Star: Fountains of Bellagio
Leave it to Vegas to make Old Faithful look staid and unambitious. As many as 32 times a day, the 8.5-acre artificial lake in front of the Bellagio explodes into a mesmerizing ballet of dancing water. Synchronized with tunes ranging from Sinatra’s crooning to Tiësto’s high-energy electronic dance music, more than 1,200 pressurized shooters send water geysering hundreds of feet into the air, while 4,792 lights illuminate the sight. Thanks to movies like Ocean’s Eleven, the attraction has become synonymous with Las Vegas glitz and glamour, and visitors line up two and three deep to catch a glimpse (and capture it with their phones). In recent years, the Formula 1 Las Vegas Grand Prix has set up its awards ceremony with the fountains as a backdrop, even though the finish line is more than a mile across town.

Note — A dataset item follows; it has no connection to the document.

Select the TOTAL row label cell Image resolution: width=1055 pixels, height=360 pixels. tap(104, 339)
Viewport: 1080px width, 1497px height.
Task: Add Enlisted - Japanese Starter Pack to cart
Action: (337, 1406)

Secret: Wetlands Nature Preserve
Vegas might sit in the middle of North America’s driest desert, but 20 minutes to the east, an oasis appears. On 210 acres of willows, cottonwoods, and meandering waterways, the Nature Preserve at the northern tip of 2,900-acre Clark County Wetlands Park boasts 20 crisscrossing miles of flat, lush trails. From the nature center at the main entrance, one path heads east to a gentle stream murmuring through cattails and bulrushes; another leads west to a small pond. The hiking here is scarcely more strenuous than a stroll through the Venetian Resort, which leaves you with plenty of energy to look for beaver, fox, and coyote. Much of the water flowing through the preserve is clean, reclaimed municipal wastewater, a touch of restoration in a city more famous for its consumption.
Star: The Strip
The Strip’s embrace of celebrity chefs turned a steak-and-potatoes town into a destination for big-name restaurateurs: Joël Robuchon, Gordon Ramsay, and so on. Perched right at the edge of the Bellagio fountains is Lago by now-retired Julian Serrano, an Italian restaurant from the two-time James Beard Award–winning chef. Sleek and colorful, with a mirror-tiled pizza oven for a centerpiece, the place is playfully futuristic, and its sprawling menu features small plates both traditional and contemporary.
Secret: The Strip Malls
Culinary miracles come in all shapes and sizes, and sprinkled around town are countless strip malls whose plainness belies some lovely gastronomy inside. To the west of the Strip, on Spring Mountain Road, Las Vegas’ Chinatown buzzes with restaurants that range from dim sum to izakaya and more. The city’s newest official neighborhood, Filipino Town, is east of the Strip and comprises dozens of eateries with East Asian delicacies such as lumpia and adobo.